Una scoperta tardiva

Quando ero bambino, l’insegnante di catechismo mi aveva detto che dentro al cuore di ogni uomo c’è, si, l’angioletto, ma anche il diavoletto. Mentre l’angelo ci suggerisce cose buone, il diavolo cerca di tirarci dalla parte opposta. Un buon bambino non deve mai ascoltare lo spirito cattivo, anzi ogni volta che egli tenta di suggerire qualche cosa, ci si deve tappare le orecchie e rifiutare in maniera assoluta di ascoltarlo.

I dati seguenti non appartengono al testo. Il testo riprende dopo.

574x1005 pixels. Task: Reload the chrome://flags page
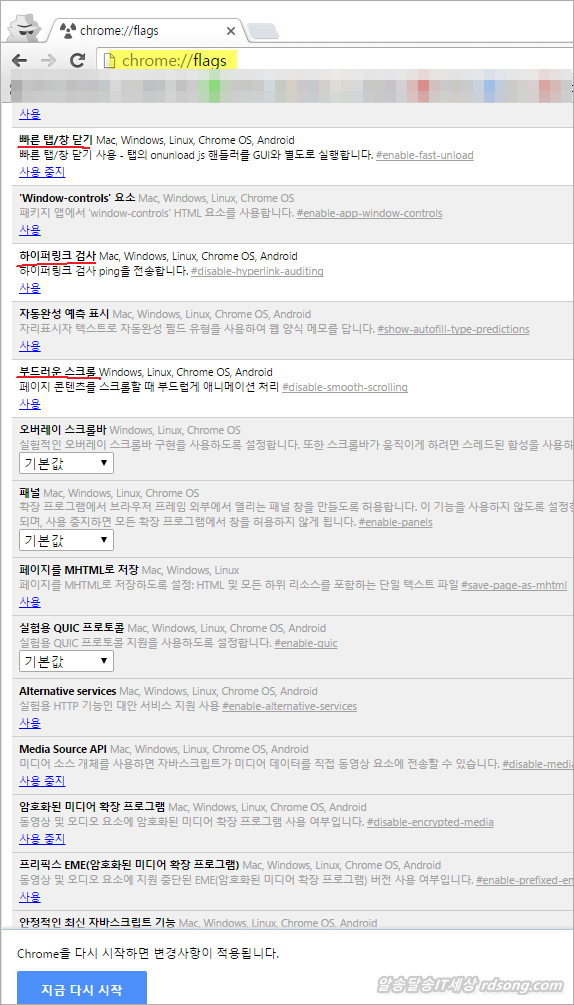pyautogui.click(x=78, y=61)
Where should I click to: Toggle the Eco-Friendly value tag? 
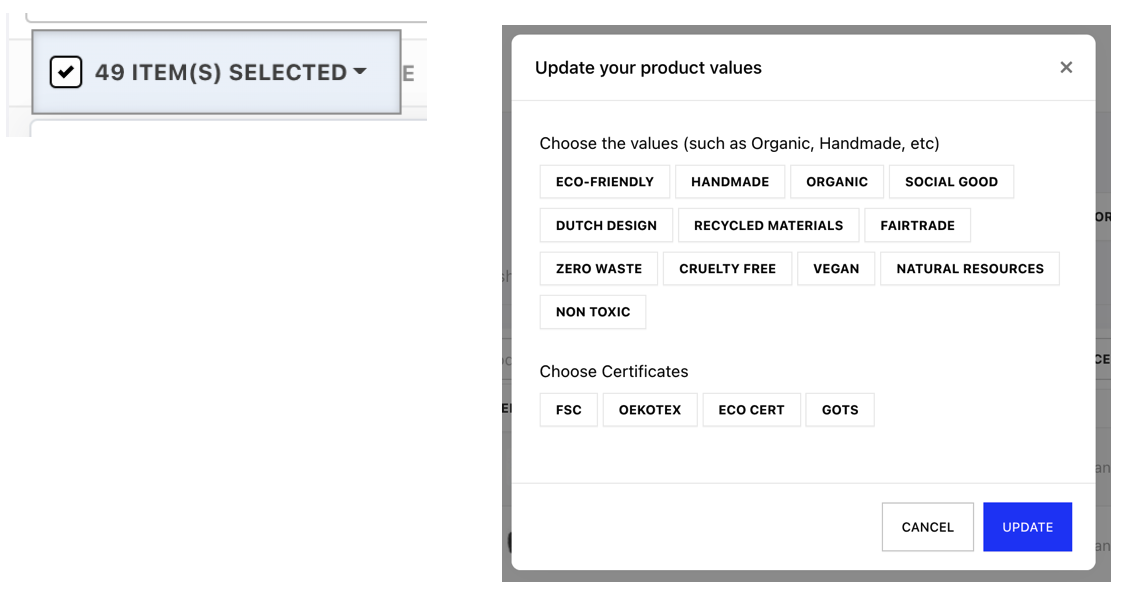604,182
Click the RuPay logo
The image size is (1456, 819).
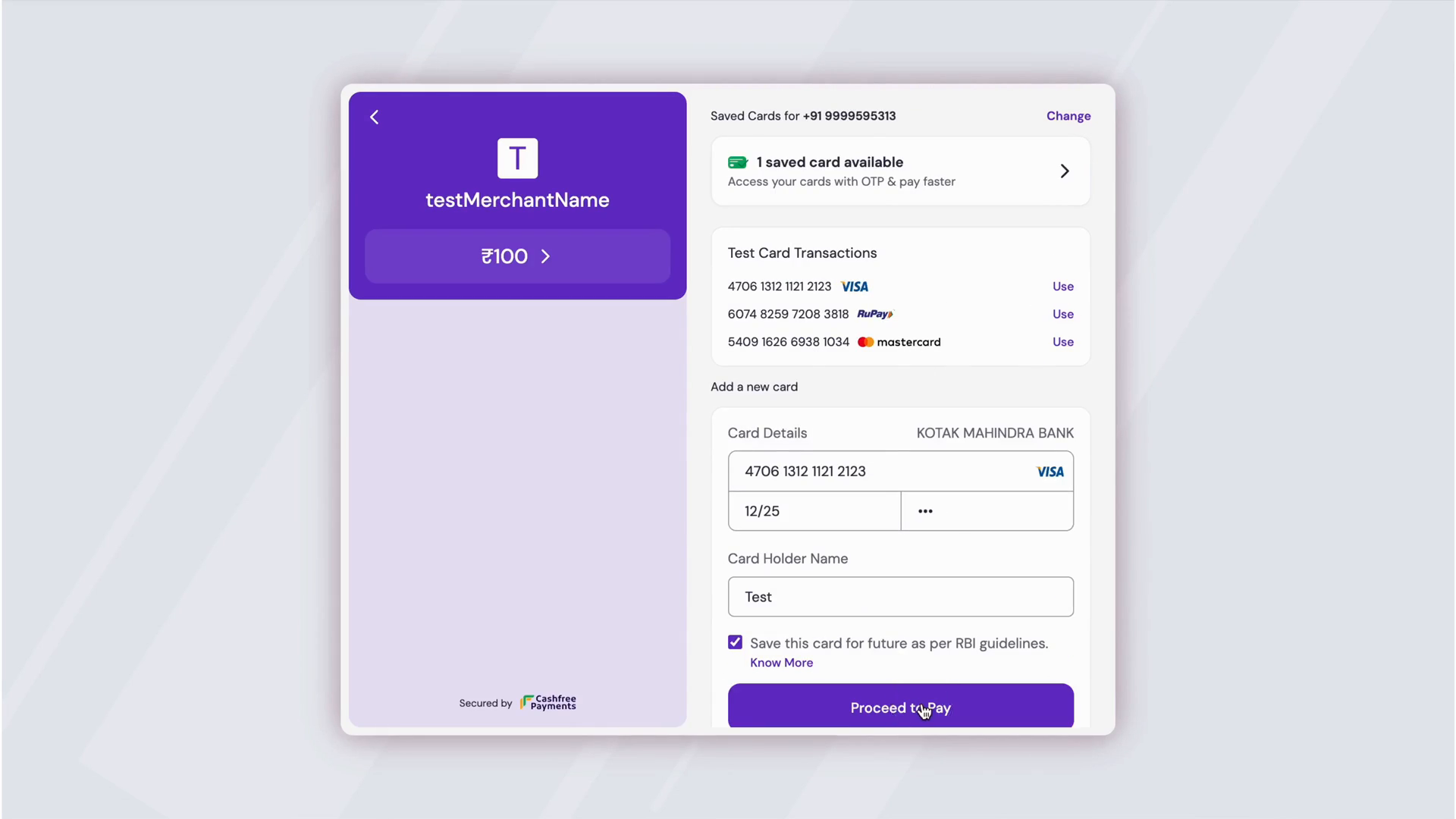point(875,314)
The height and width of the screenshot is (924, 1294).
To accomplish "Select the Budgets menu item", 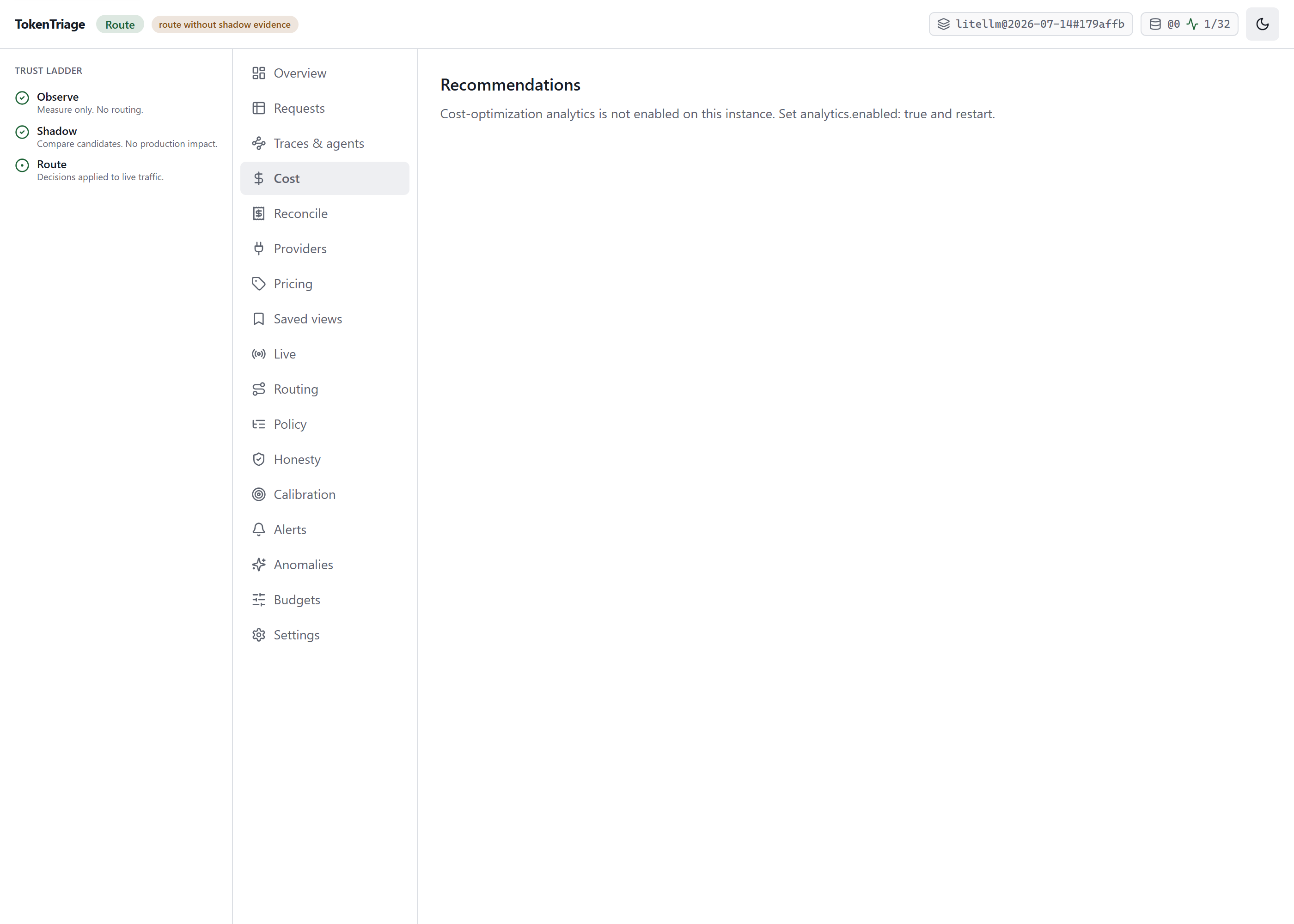I will tap(324, 600).
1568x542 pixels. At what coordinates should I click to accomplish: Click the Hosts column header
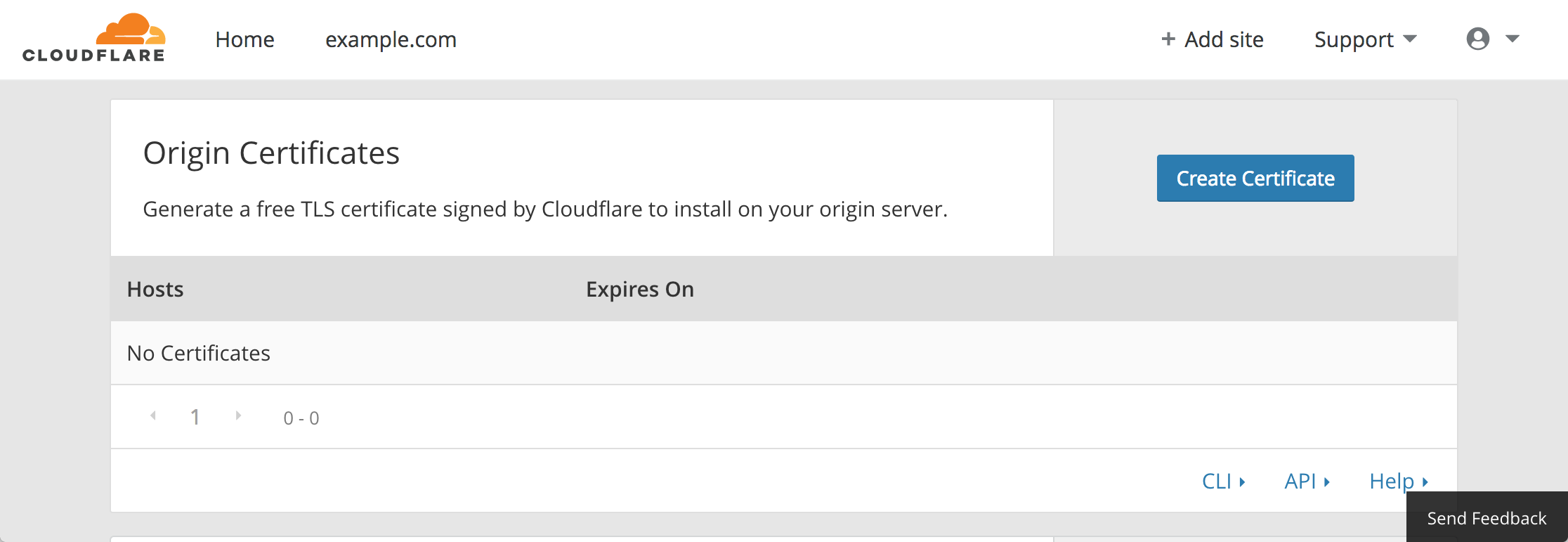[x=155, y=289]
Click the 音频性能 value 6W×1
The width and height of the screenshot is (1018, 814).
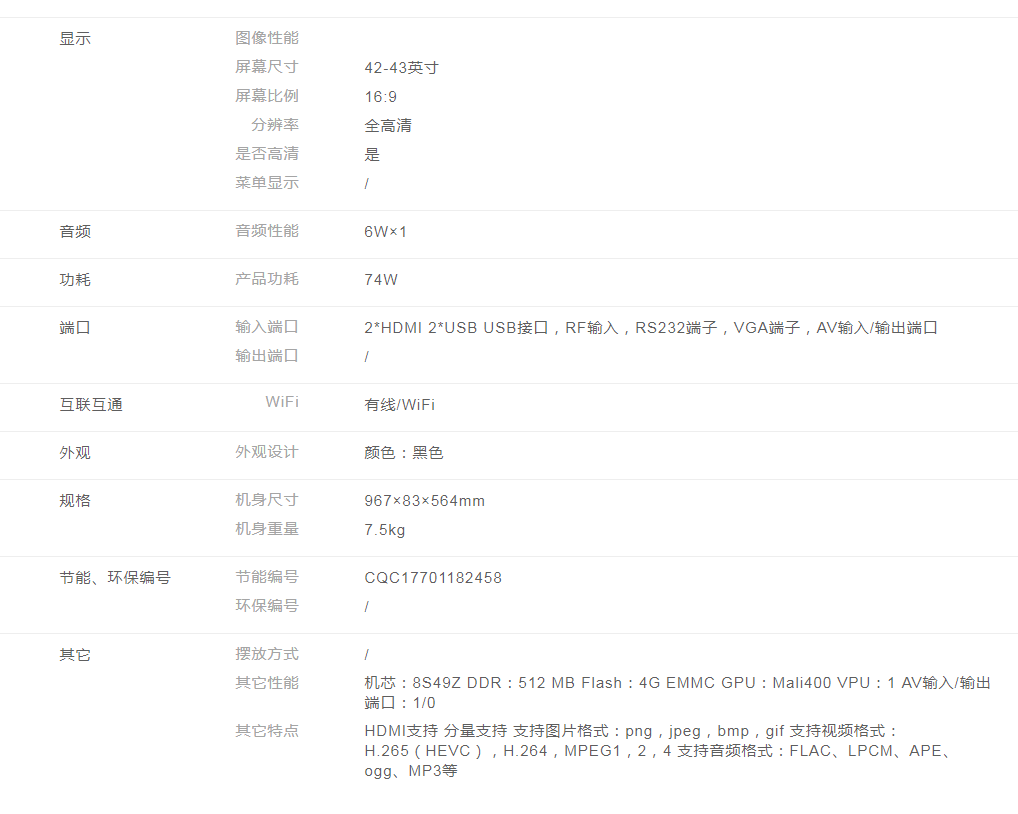385,232
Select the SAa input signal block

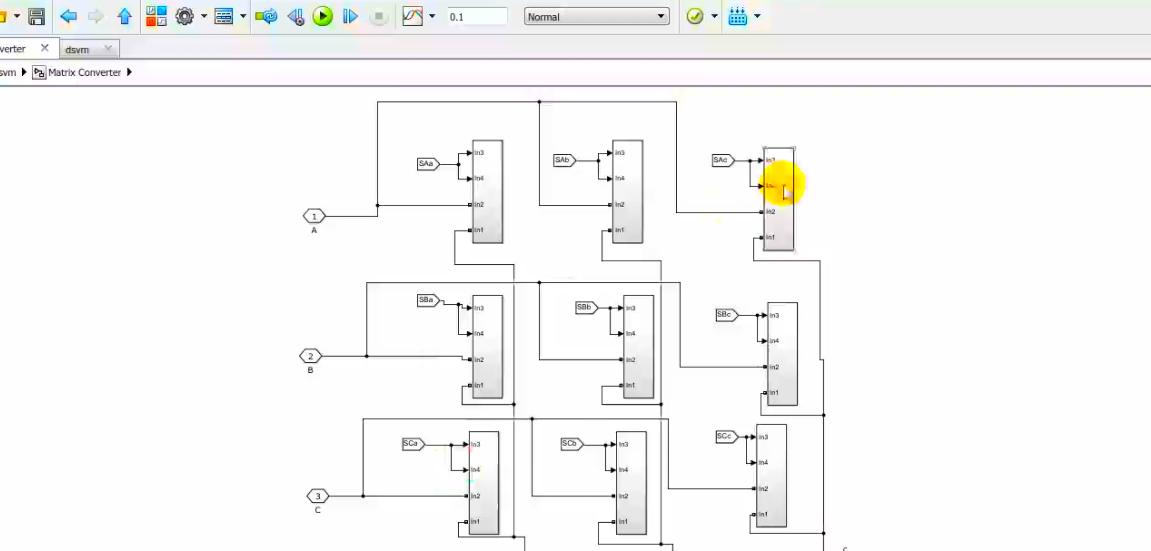(x=427, y=163)
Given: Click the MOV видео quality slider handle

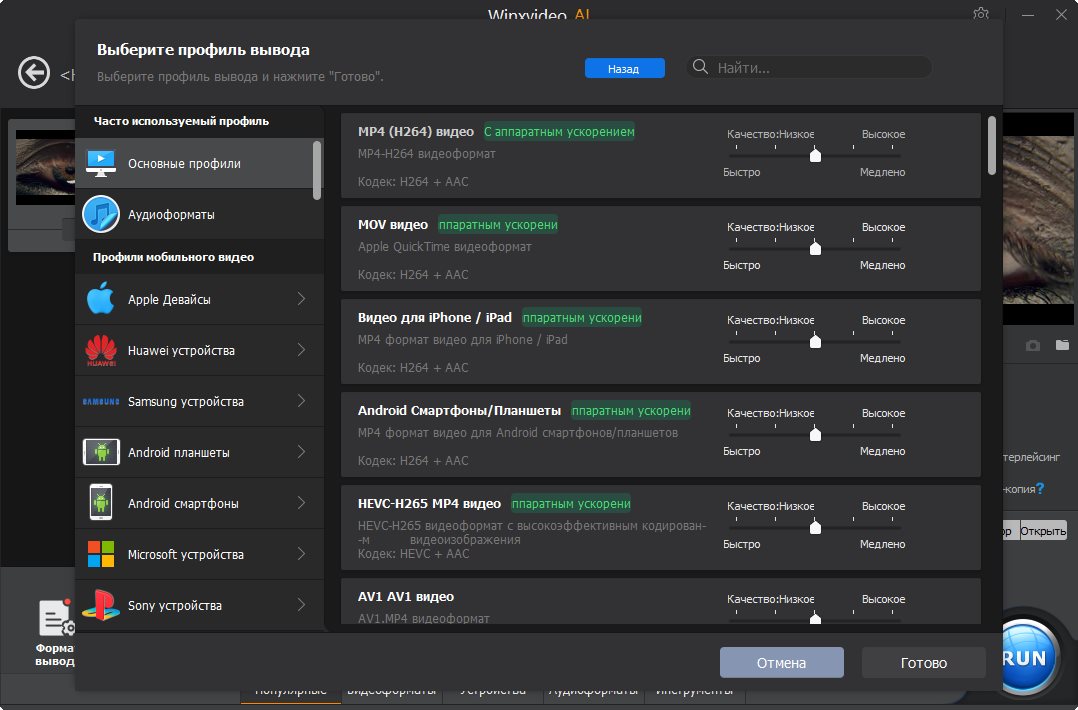Looking at the screenshot, I should tap(815, 248).
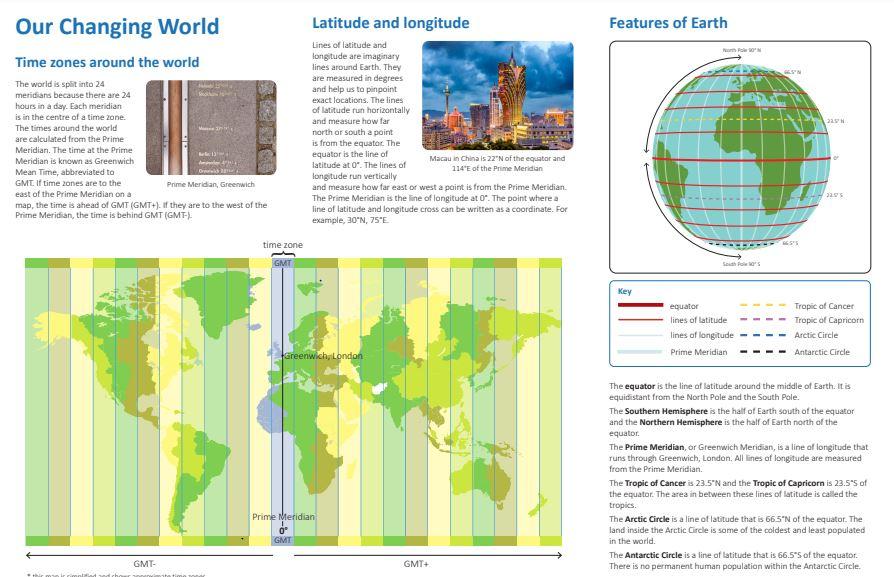Click the 'GMT-' label below the map
Screen dimensions: 894x577
(x=145, y=564)
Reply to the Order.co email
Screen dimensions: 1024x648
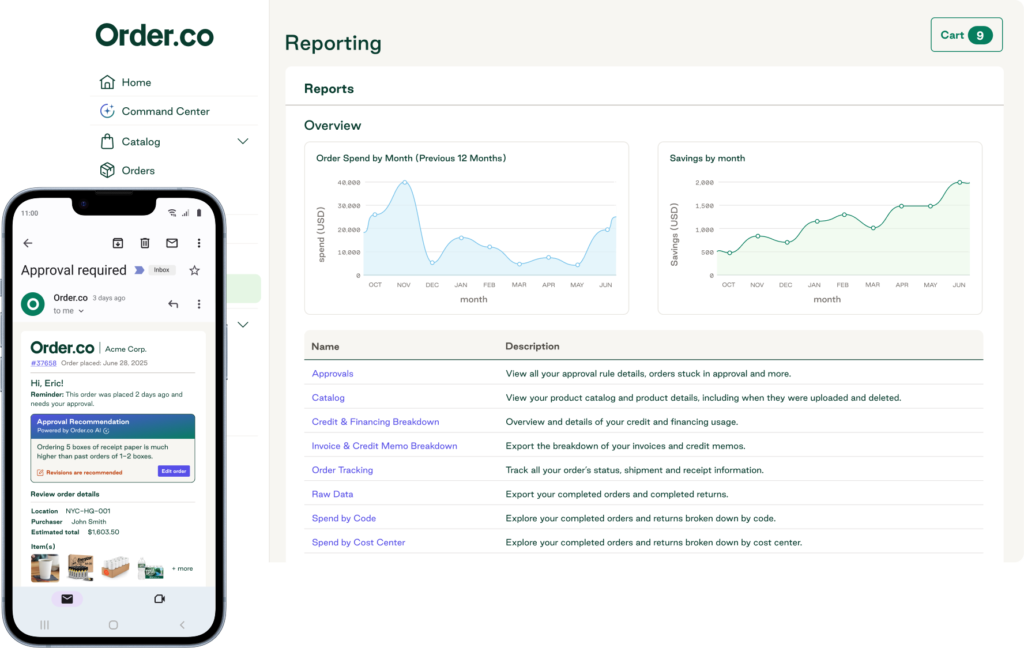(171, 305)
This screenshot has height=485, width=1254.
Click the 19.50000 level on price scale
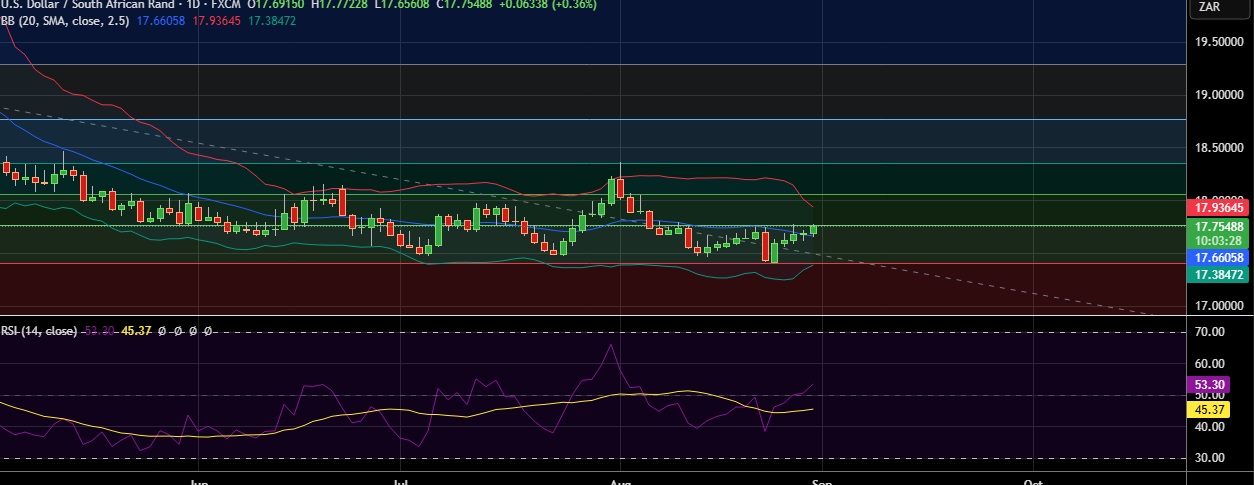(1217, 42)
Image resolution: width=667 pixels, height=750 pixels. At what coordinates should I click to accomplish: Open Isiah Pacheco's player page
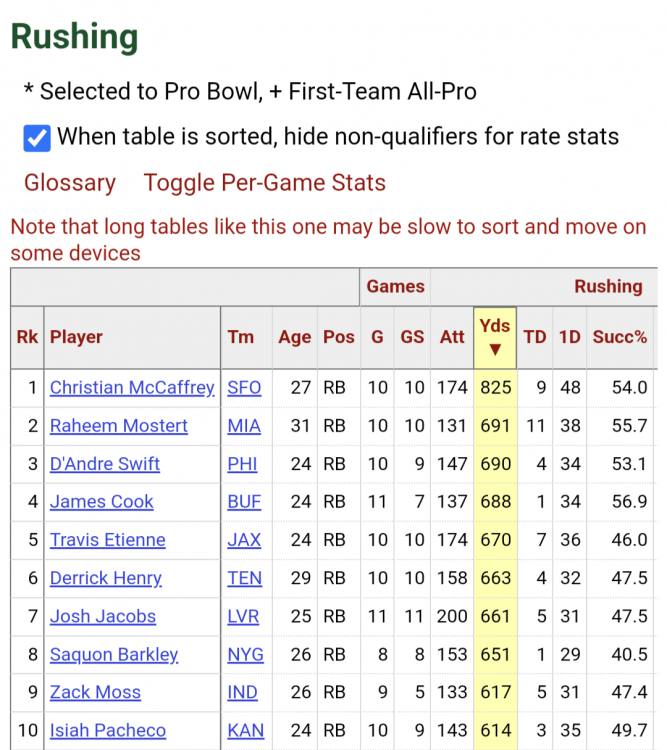point(108,731)
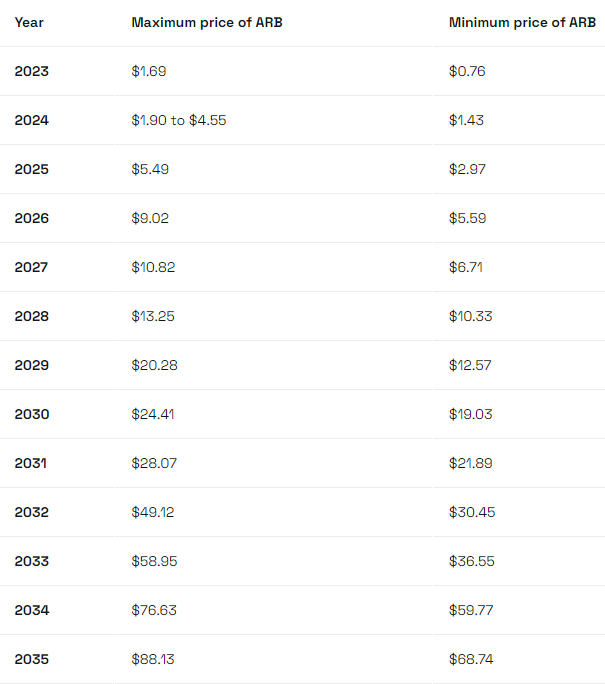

In verità, durante tutta la mia vita, ho dovuto lottare duramente contro “l’avvocato del diavolo” che puntualmente “mi ha fatto le pulci” ogniqualvolta mi venivano proposte le tesi della Chiesa sui vari problemi della vita.

Confesso che è stata una faticaccia non prendere in considerazione discorsi che non sempre mi sembravano sballati, assurdi ed irrazionali. Ho tentato di salvarmi aggrappandomi a Mauriac che affermò che “i fiori del male” appaiono sempre affascinanti ma, se colti, diventano deludenti. Tuttavia, leggendo una recente biografia del cardinale Martini “Il profeta del dialogo”, ho fatto una scoperta che m’è parsa liberatoria, che mi fa rimettere in discussione le fatiche di Sisifo di un’intera vita per dover rifiutare di prendere in considerazione “le tesi del diavolo”, ossia le posizioni dottrinali dei non credenti o dei “lontani”.

Bisognerebbe che riportassi tutto il capitolo sesto del volume “La cattedra dei non credenti” che, a giudizio dello stesso Martini, non è stata istituita principalmente per convertire gli atei, ma soprattutto per motivare, far prendere coscienza, provare e purificare la fede di chi crede. Eccovi un paio di passaggi.

“…Presentandola, il prelato spiegava: «Ritengo che ciascuno di noi abbia in sé un credente e un non credente che si parlano dentro, che si interrogano a vicenda, che rimandano continuamente uno all’altro domande pungenti e inquietanti. Il non credente che è in me inquieta il credente che è in me e viceversa. E’ importante percepire questo dialogo perché permette a ciascuno di crescere nella coscienza di sé. Quindi Cattedra dei non credenti vuol dire che ciascuno è invitato a svegliare le domande che il non credente, che è una parte di se stesso, pone al credente, che è l’altra parte». Dunque non si tratta di un’iniziativa indirizzata, innanzitutto, a chi non crede, ma piuttosto di una provocazione pensata in primo luogo per i credenti. Un dialogo che ancora prima di esprimersi nella parola o nello scritto, si svolge nell’interiorità di ciascuno. Un invito a pensare. Un invito a porsi domande”.

La formula attrae molto: non è né conferenza né predica, né apologetica, ma è far emergere le domande che abbiamo dentro. Significa inquietare chi crede, per fargli vedere che forse la sua fede è fondata su basi fragili, e inquietare chi non crede, per fargli vedere che la sua incredulità non è mai stata approfondita.

Confesso che tante volte mi sono sentito solo, perché ho dovuto sempre sostenere dentro di me un conflitto interiore, scomodo e lacerante, mentre tanti dei miei “vicini” mi sembravano paciosi forse più per non aver grane e non far fatica che per convinzioni maturate al crogiolo, e dall’altro lato mi sembra di constatare che la verità assoluta non è prerogativa del “fedele”, del “credente” o del “praticante”, perché anche chi è sull’altra sponda non ne è in assoluto privo, anzi è provvidenziale, per la mia fede, che egli dissenta da ciò che io credo.